Required work
Take nothing but the lines from the one with "regresar (195, 1102)" through the one with "Вести (906, 1111)" in the entries below, both ends kept, and return them exactly with pictures left out.

Records provided
◆ ◆ ◆ ◆ ◆

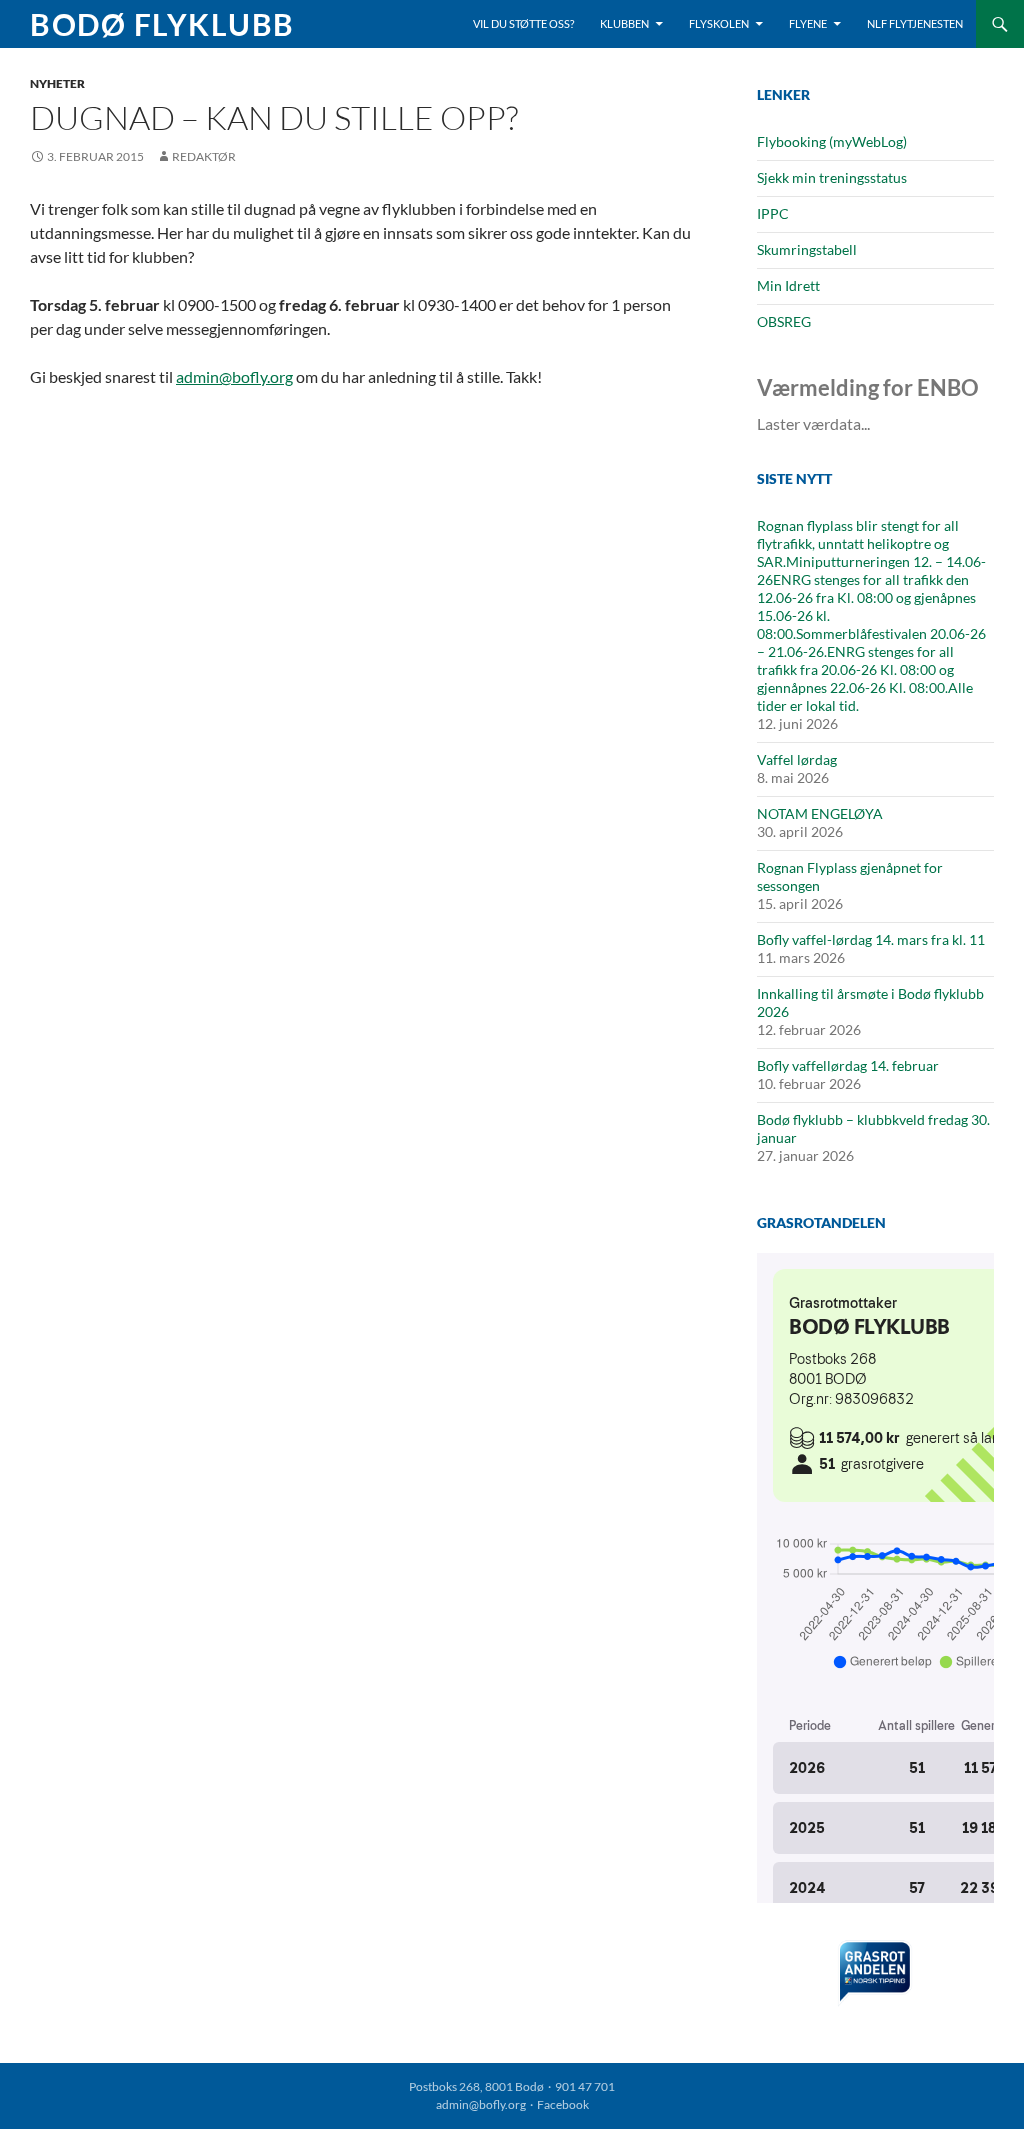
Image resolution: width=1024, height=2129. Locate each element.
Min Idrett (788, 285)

◆ ◆ ◆ ◆ ◆

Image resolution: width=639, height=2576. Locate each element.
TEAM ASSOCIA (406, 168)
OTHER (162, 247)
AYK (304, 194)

◆ ◆ ◆ ◆ ◆

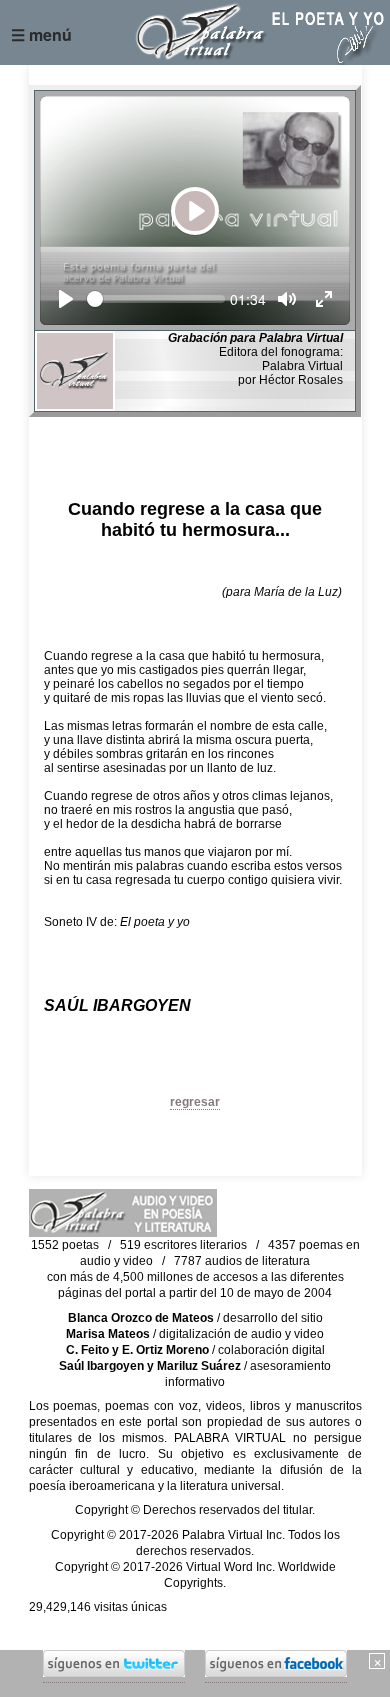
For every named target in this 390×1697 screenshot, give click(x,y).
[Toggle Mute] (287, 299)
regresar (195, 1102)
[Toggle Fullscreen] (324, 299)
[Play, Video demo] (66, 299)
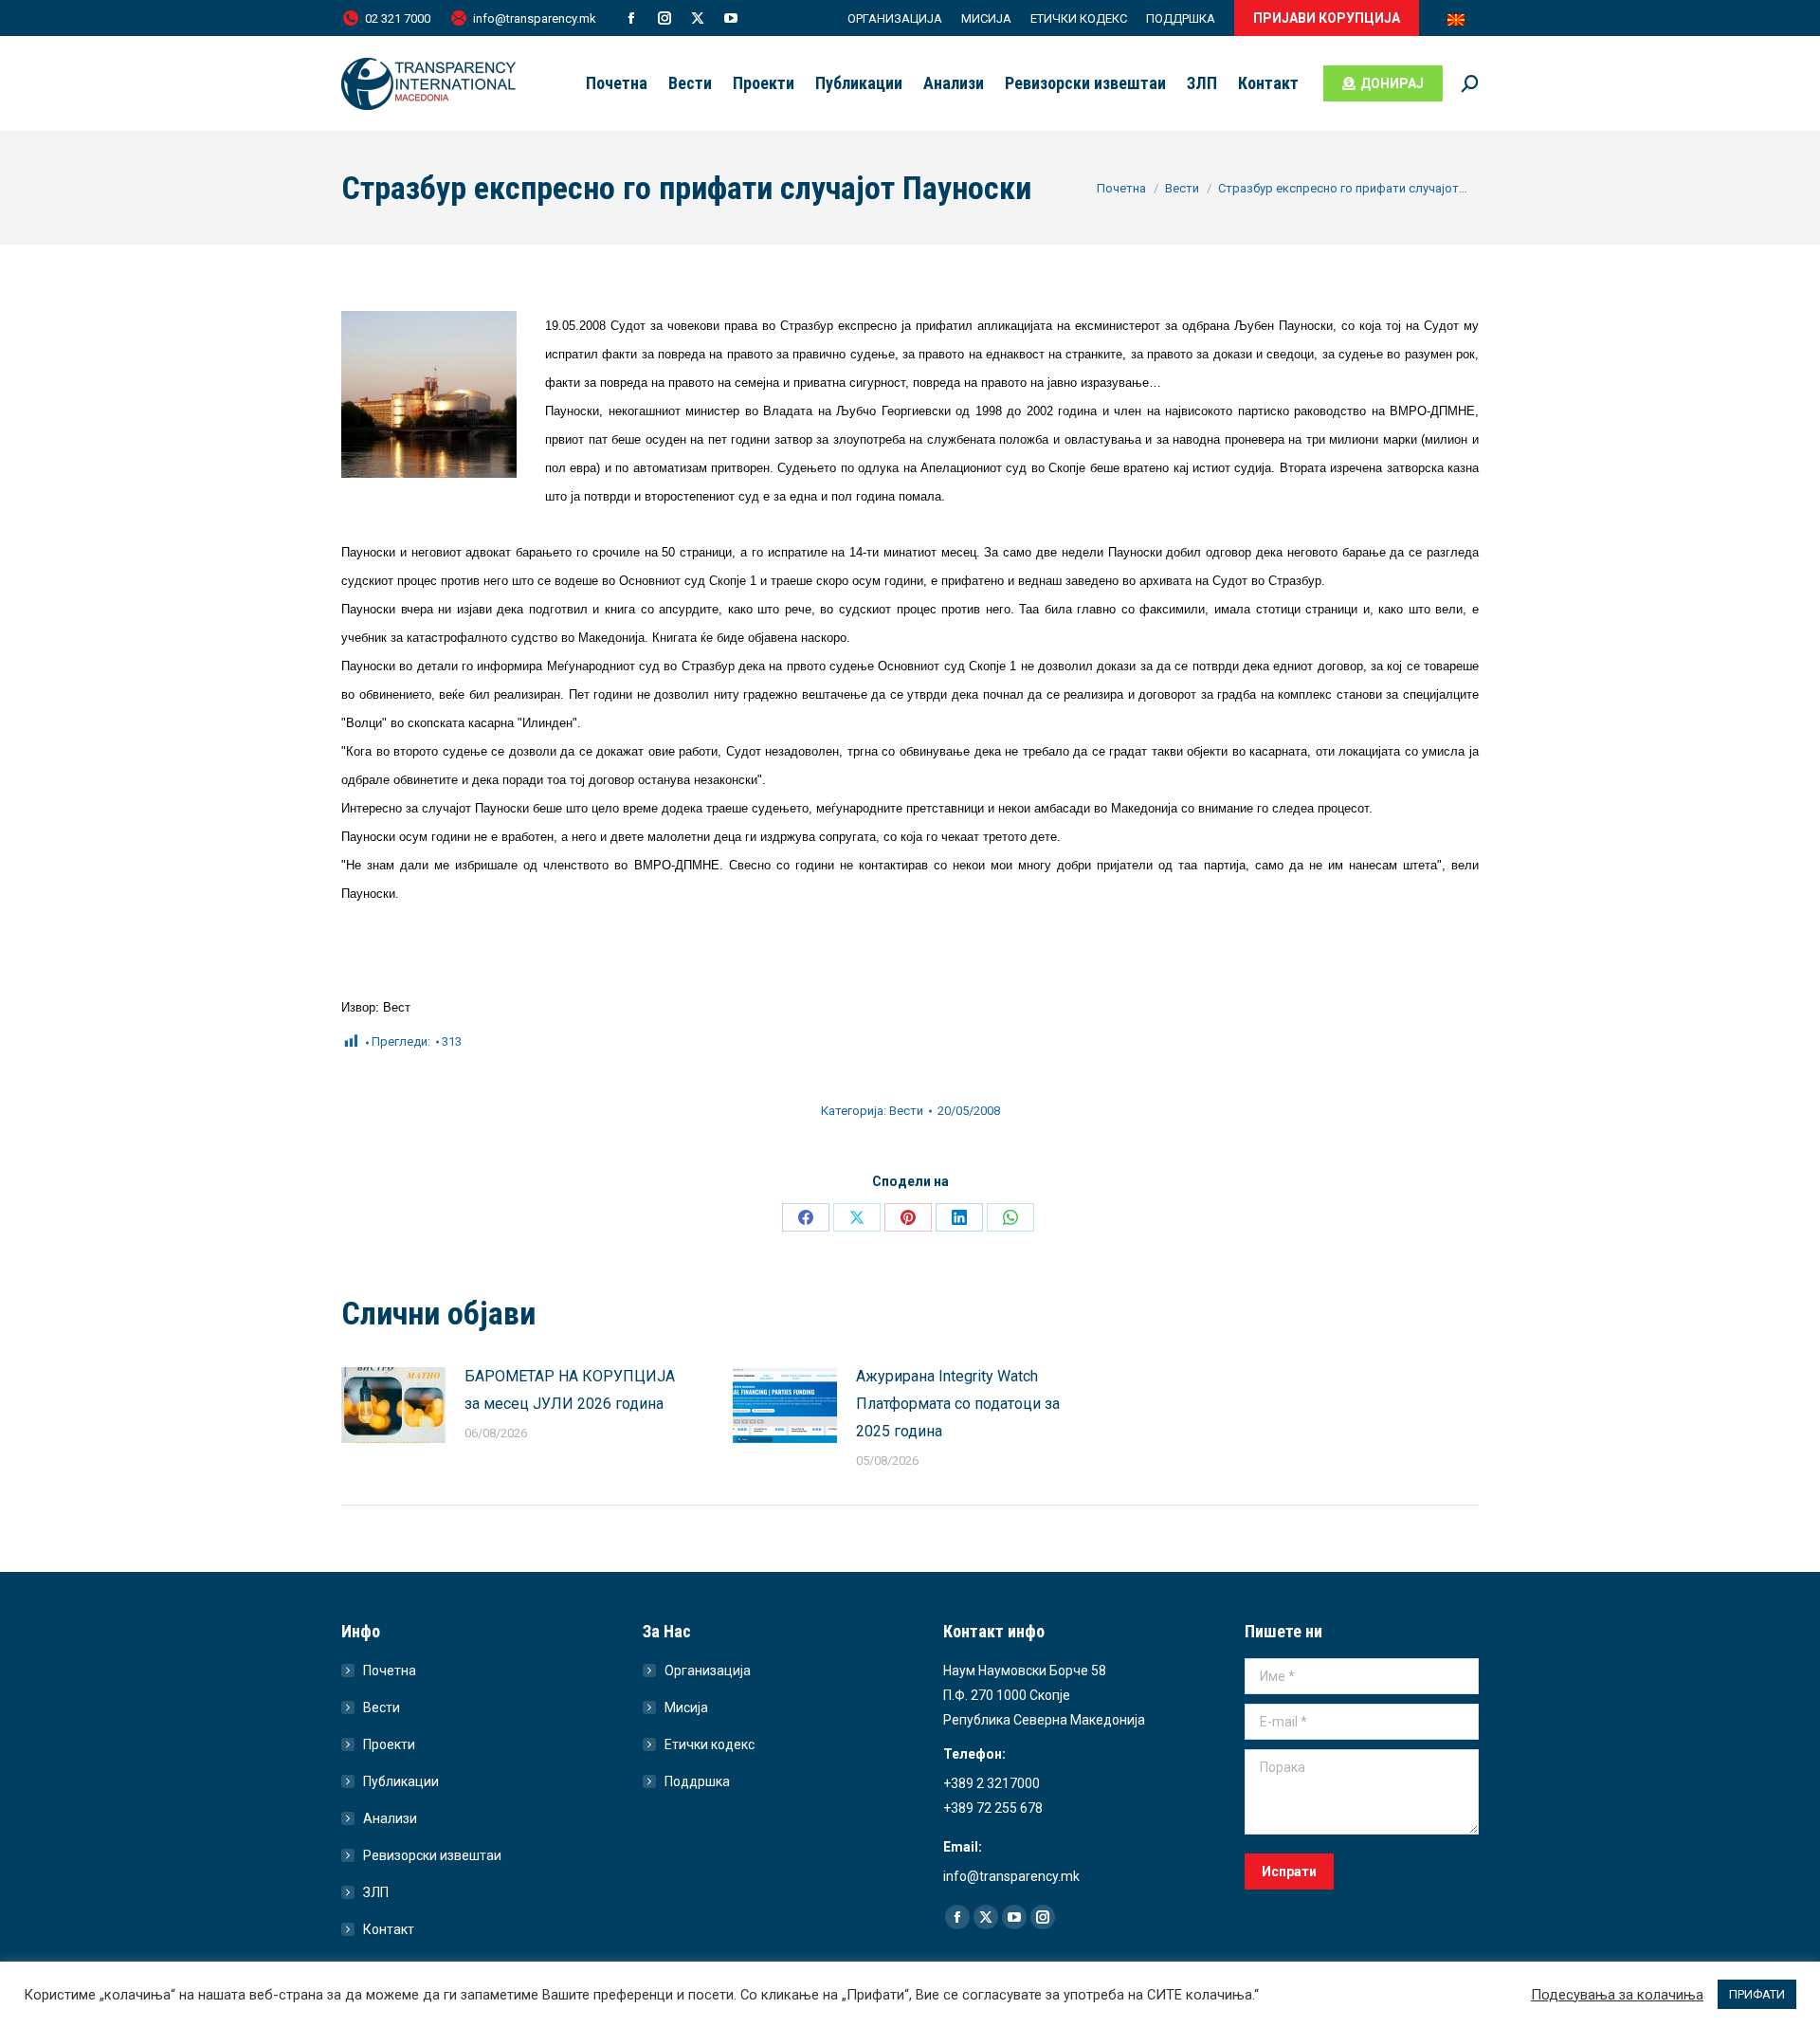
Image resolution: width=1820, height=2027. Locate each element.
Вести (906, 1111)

◆ ◆ ◆ ◆ ◆

Output for this task
regresar (195, 1102)
[Toggle Fullscreen] (324, 299)
[Play, Video demo] (66, 299)
Image resolution: width=1820, height=2027. Locate each element.
Вести (906, 1111)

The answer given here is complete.